Suddenly, the text I have been working on began to trouble me. What to do? Throwing the baby out with the bathwater (itself a truly troubling image) is not an option; I am working on the haftarah, the prophetic reading, for Shabbat on the 21st of August a month from now, and I do not get to decide what the weekly haftarah reading ought to be. And this haftarah is from Isaiah, one of the major prophets (not that I have more leeway tossing aside minor prophets). And it is the “Fifth Haftarah of Consolation”, the fifth of seven readings especially chosen a very long time ago for the seven weeks between Tisha B’Av and Rosh Hashanah. I cannot simply wish away this text. What to do?
My specific project offers me opportunities. I have set out to prepare this Fifth Haftarah for chanting in English, using the traditional Ashkenazic melodies for chanting haftarah. My choice to chant this text in English forces me to make translation decisions and adapt the text to singing. The very different vocabulary and grammar and style of Biblical Hebrew and modern American English preclude a simple application to English text of the rules for chanting Hebrew haftarah. So my project already is midrash in some sense – interpretive, reactive, adaptive, expansive. This gives me courage (and license, I suppose) to confront what troubles me about this specific text.
The text is Isaiah 54:1-10. You can find it here: https://www.sefaria.org/Isaiah.54.1-10?lang=bi The context is our movement from the Tisha B’Av experience of exile and destruction, being estranged and refugees from the Divine Presence, toward the infinite possibilities of the World reborn on Rosh Hashanah. The central message is beautiful – we are not to feel desolated or ashamed or dishonored, because God has hidden God’s self from us for only the blink of an eye; we will return to Zion with God’s love, compassion and covenant of peace all rousingly affirmed.

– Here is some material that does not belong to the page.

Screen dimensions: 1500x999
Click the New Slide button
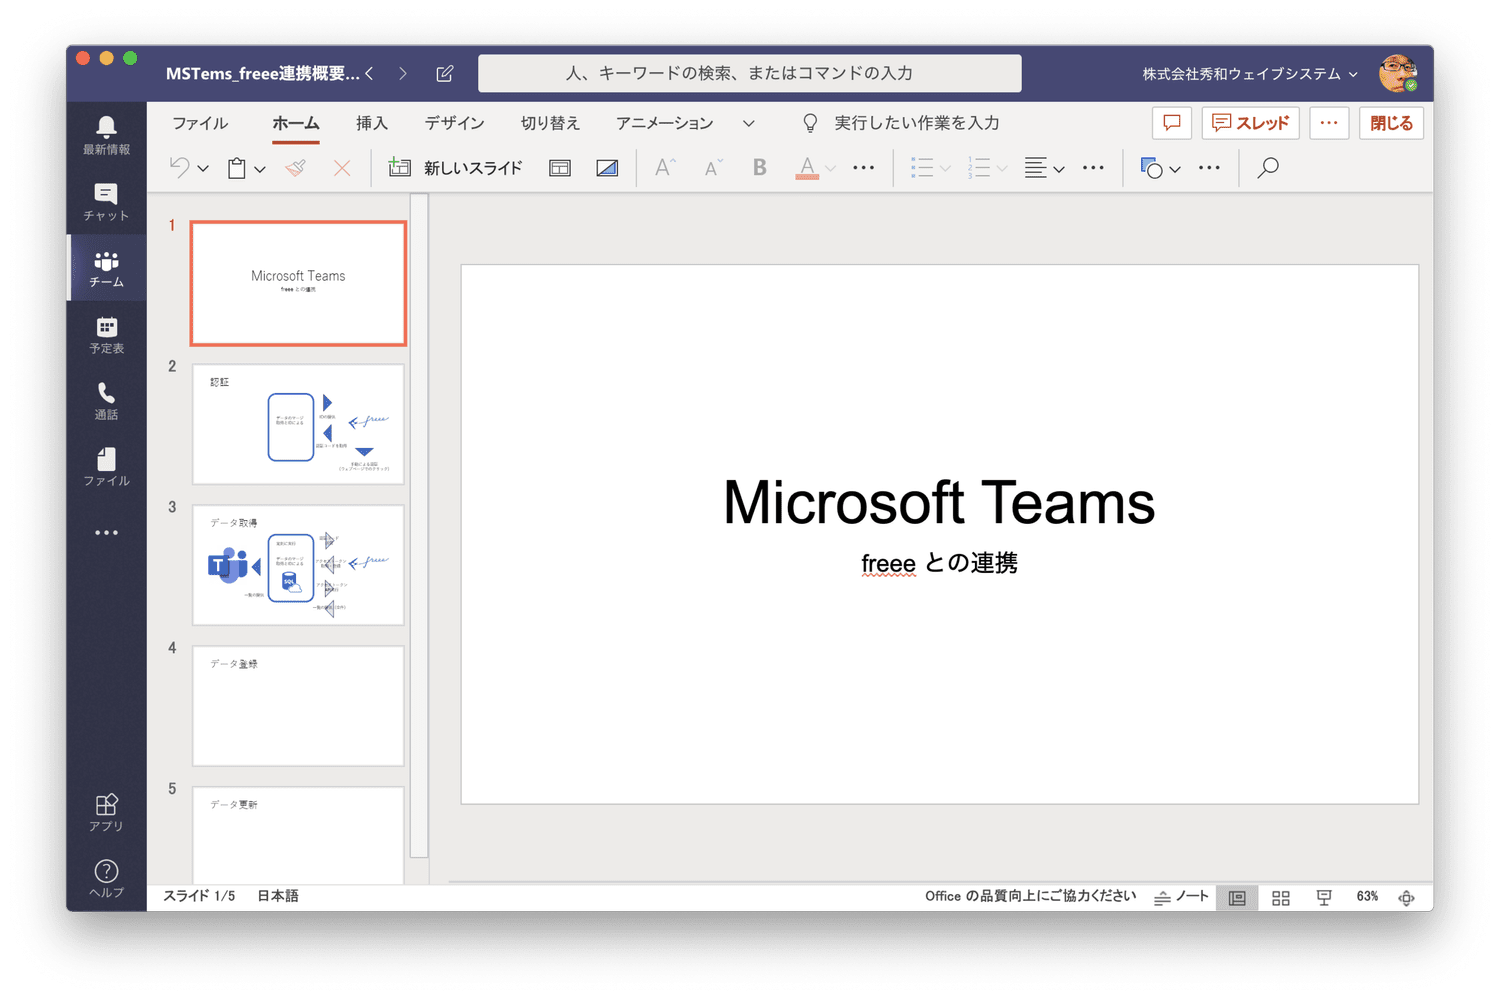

The author of this text uses images that were and are moving and meaningful. The People Yisrael, in exile in Babylon, are addressed as if a childless woman, an abandoned wife, and a widow, all metaphors for a person at the margins of society in that time in that world. God is portrayed as the one who will espouse this degraded person, comfort her, take her back, and make her prosper, the metaphor for which is having a multitude of children who will return to the Land and reinhabit the abandoned towns. I thought I had captured this in words that stayed faithful (no pun intended) to the Hebrew, yet could be sung in English with haftarah melody.
And suddenly the text troubled me. Can we not in this time and in this world encode the same message of God’s grace and love and covenant without the overlay of patriarchy (hierarchy in a relationship between us and God is a given, I would say) and the narrow view of a women’s worth measured in progeny produced? I have an inkling that we can, and in my mode of midrash I am going to give it a try. I will keep you posted.
With blessings for a week of peace, good health and abundant happiness.